Demokrasi, siyasal plüralizme dayanır. Siyasal plüralizm; farklı temsil alanları ve çıkarların kurumlaştığı siyasal partilerin barış ve uzlaşı içerisinde yarışmalarını ifade eder. Türk demokrasi geleneğindeki gibi tek bir iktidar meşruiyeti ve iktidar temsiliyeti üzerine siyaset yapmaya kurgulanmış partiler siyasal plüralizmin değil ideolojik iktidar tekelinin/monizmin aygıtlarıdır. Bu yüzden de demokrasi, toplumun tek bir ideolojik kimlikle bütünleşmiş farklı partiler ve kişiler arasında tercih yapılmasını değil farklı ideolojik tercihleri ve farklı kimlikleri temsil eden partiler arasında tercih yapılabilmesini ifade eder. Demokrasiyi üstün kılan olgu, çok partili seçim sistemi değil bireysel ve toplumsal tercihlerin özgür sivil örgütlenme ile siyasal katılıma dönüştürülmesi ve yönetimin siyasal ve hukuki olarak toplum tarafından denetlenmesidir. Demokrasilerde siyasal partilerin fonksiyonu, temsil ettikleri toplumun taleplerini siyasal iktidara ulaştırmak ve bu talepler için mücadele etmek, bireysel özgürlük ve toplumsal katılımı devletin güvenliğini önceleyen siyasal iktidara karşı savunmak, devlet güvenliği alanını bireysel özgürlükler alanı lehine sınırlamaya çalışmak yani bireyi, bireysel hak ve özgürlükleri devletten korumaktır. Aksi takdirde, meşruiyetini siyasal iktidarın ideolojik belirleyiciliğinden ve müsaade etmesinden müsaade ettiği kadar alan siyasal partiler, bireysel tercih ve toplumsal rızanın temsiliyet araçları değil resmi ideoloji içerisinde kalan resmi bağımlılık araçlarıdırlar ve temsil ettikleri şey de plüralist toplumsal katılım değil monist siyasal mobilizasyondur.

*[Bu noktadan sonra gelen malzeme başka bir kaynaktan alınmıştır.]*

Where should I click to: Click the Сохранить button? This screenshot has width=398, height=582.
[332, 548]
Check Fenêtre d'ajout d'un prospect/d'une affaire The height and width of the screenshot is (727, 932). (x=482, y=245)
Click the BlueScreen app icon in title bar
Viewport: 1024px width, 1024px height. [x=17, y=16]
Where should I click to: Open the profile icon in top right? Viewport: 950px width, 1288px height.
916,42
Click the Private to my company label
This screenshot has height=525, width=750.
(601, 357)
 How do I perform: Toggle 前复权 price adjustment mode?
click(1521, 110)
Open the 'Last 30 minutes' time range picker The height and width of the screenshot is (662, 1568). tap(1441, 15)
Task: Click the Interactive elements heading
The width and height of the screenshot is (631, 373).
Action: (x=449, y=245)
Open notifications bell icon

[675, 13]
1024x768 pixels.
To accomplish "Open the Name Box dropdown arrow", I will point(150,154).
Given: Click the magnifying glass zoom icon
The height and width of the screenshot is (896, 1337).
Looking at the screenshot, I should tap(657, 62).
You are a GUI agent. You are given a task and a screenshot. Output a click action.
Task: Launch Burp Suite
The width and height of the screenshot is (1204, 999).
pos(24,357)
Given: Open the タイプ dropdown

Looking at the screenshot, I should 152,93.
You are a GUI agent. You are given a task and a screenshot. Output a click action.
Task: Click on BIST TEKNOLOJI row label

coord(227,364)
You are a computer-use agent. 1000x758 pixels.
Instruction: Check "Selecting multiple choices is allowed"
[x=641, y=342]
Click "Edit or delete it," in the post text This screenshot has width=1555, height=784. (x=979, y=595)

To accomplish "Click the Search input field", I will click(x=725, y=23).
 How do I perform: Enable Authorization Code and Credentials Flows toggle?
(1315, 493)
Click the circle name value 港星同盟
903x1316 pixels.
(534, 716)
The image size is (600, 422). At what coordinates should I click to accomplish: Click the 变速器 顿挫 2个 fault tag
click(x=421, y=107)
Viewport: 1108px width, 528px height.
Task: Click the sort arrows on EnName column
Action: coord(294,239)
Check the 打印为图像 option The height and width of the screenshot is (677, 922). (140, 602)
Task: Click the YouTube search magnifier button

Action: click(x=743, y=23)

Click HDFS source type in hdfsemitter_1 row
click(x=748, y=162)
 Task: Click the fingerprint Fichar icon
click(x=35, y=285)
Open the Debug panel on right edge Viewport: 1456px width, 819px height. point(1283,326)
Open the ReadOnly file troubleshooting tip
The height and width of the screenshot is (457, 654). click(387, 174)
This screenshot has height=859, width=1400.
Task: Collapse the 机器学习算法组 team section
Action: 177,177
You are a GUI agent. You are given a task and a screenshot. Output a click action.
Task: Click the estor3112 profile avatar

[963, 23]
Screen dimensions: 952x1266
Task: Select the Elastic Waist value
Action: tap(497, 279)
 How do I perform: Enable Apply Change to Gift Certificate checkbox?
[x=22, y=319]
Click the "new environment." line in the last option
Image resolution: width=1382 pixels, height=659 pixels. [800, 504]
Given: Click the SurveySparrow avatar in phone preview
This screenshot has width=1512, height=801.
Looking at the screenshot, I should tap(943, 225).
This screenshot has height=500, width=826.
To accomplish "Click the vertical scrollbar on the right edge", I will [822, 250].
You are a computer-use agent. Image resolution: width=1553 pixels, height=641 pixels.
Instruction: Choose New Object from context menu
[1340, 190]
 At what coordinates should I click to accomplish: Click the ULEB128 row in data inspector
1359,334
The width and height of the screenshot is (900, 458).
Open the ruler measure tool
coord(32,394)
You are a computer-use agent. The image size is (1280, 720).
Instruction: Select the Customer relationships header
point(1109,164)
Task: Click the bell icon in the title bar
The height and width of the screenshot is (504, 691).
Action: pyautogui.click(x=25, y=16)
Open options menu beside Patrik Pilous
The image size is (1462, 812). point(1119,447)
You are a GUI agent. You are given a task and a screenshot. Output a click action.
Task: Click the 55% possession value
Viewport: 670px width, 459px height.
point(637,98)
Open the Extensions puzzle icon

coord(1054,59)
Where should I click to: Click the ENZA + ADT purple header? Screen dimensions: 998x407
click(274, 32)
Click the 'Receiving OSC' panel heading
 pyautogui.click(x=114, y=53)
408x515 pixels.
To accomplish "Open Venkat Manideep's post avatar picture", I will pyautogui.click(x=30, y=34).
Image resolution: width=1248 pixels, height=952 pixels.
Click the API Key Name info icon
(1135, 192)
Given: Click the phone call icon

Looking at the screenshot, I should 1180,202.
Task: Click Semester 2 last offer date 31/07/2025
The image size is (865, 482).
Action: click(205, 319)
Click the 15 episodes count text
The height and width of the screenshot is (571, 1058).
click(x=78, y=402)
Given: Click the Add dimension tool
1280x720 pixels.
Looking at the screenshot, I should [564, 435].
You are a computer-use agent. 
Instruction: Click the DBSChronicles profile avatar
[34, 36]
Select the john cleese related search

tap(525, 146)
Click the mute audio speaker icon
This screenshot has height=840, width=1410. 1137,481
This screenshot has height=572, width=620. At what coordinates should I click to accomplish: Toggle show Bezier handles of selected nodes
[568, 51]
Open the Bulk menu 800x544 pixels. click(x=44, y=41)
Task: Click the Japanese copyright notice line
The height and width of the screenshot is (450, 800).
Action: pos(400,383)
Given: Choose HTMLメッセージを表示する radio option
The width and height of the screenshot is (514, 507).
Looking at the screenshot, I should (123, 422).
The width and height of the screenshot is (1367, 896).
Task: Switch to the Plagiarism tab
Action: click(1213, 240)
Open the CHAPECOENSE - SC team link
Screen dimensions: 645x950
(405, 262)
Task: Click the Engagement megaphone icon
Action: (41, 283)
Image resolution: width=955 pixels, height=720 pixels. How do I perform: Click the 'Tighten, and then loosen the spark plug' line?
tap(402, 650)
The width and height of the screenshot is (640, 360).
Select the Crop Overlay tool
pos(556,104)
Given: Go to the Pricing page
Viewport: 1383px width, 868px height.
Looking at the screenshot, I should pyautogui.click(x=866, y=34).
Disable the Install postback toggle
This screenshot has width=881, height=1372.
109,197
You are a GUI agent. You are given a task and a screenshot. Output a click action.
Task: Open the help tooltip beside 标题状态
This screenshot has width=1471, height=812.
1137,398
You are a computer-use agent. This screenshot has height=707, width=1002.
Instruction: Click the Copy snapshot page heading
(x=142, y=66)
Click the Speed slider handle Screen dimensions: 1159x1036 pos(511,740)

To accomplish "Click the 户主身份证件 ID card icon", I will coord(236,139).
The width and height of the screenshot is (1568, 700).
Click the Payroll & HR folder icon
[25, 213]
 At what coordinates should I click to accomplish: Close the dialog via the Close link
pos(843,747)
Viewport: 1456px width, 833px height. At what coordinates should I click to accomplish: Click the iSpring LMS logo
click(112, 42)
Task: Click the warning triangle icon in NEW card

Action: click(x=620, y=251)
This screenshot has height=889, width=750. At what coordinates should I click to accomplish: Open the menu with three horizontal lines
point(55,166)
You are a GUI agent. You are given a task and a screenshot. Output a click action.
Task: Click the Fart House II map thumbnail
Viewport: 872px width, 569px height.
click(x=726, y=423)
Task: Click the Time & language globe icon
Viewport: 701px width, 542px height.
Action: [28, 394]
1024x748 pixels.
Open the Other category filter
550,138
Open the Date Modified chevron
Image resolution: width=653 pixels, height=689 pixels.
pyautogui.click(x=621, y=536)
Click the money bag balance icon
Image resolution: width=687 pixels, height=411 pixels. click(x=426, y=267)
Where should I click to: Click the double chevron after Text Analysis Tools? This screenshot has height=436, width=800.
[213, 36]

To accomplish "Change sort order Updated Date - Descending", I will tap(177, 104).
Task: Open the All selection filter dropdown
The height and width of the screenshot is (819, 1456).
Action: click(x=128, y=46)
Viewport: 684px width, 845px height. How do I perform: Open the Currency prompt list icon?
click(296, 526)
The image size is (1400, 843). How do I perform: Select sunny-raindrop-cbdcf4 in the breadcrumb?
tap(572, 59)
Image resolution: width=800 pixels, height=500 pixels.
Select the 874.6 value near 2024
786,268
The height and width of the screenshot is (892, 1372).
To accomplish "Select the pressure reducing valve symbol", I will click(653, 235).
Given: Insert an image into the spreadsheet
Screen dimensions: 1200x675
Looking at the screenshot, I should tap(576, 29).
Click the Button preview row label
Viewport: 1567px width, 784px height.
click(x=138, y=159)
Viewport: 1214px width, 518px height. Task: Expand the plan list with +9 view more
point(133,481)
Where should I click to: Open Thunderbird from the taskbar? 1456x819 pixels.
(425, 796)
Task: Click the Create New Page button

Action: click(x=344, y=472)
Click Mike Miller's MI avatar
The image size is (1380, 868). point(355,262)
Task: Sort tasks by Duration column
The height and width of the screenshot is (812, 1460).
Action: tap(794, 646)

İşte demokratik kültürün toplumsal değer, ilke ve çıkarlara kapalı bu yapısı içerisinde bireysel tercihler ve toplumsal rıza da siyasal partilerin program ve beyannamelerine yönelik değil, ki hepsi yukarıda belirttiğim nedenlerden dolayı birbirinin neredeyse aynısıdır, partiyi temsil eden liderin karizması ve kahramanlığına yöneliktir. Unutulmamalıdır ki karizmatik meşruiyet, demokratik meşruiyetin boşluklarından ve eksiklerinden sızarak egemenlik kurmaya çalışmaktadır. Faşizmin ve totaliter karizmatik otoritelerin demokratik meşruiyetin karşısına, onun eksikliklerini kullanarak demokratik yöntemler içerisinde bir kurtarıcı olarak çıkması bunun en iyi örneğidir. Demokrasi

(14)

içerisinde elbette karizmatik farklılıklar ve üstünlükler olacaktır ama bizim eleştirdiğimiz şey demokratik meşruiyetin yerine karizmatik meşruiyetin ikame edilmesidir. Karizmatik meşruiyet lehine kazanılan her başarı kesinlikle demokratik meşruiyet aleyhinedir. İktidarın kişiselleşmesi demokratik meşruiyete uygundur ama kişiselliğin iktidarlaşması demokrasinin yok olmasıdır. Cumhuriyet’in ilk dönemlerinde demokrasiye geçiş çabalarının önündeki en büyük engel de bu idi. Yine Türk demokrasi tarihinde, karizmatik meşruiyet ve demokratik meşruiyet çatışmalarında karizmanın da demokrasinin de yok edildiği müdahalelere (sivil veya askeri) rastlanabilir. Aslında Türk demokrasi tarihi, karizmatik meşruiyet ile demokratik meşruiyet arasındaki çatışmaların tarihidir: karizmatik meşruiyetin demokratik meşruiyeti yok ettiği dönemler, karizmatik meşruiyetle demokratik meşruiyet arasındaki çatışma üzerine her iki meşruiyetin de yok edildiği dönemler, karizmatik meşruiyetin demokratik meşruiyete baskın olduğu dönemler.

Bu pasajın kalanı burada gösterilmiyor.